(Your instructions) The answer must be every line of the data that holds the word "will".
=== Begin Enclosure ===
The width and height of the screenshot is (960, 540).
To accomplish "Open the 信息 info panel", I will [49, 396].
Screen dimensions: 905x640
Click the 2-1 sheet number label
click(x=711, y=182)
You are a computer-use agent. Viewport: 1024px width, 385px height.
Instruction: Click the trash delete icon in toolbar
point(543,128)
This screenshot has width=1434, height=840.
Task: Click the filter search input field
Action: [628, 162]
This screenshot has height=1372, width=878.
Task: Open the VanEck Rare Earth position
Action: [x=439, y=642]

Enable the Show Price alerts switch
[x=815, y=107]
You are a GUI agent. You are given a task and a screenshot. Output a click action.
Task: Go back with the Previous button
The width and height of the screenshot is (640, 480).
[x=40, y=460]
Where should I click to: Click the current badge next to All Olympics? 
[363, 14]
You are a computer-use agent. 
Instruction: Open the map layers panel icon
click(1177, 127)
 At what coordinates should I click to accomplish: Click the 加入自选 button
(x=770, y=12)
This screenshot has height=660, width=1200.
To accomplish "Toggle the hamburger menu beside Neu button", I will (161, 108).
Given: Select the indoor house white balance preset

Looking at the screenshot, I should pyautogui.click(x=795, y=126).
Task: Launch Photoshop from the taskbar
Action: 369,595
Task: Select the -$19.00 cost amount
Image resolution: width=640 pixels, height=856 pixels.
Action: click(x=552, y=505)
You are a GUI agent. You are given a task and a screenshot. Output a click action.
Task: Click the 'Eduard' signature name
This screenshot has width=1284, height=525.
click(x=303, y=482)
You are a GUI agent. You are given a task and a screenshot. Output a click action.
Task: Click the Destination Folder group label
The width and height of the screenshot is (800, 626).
=== End Enclosure ===
(Reply)
To accomplish "Open the 信息 info panel", I will [49, 396].
To accomplish "Toggle the hamburger menu beside Neu button", I will (161, 108).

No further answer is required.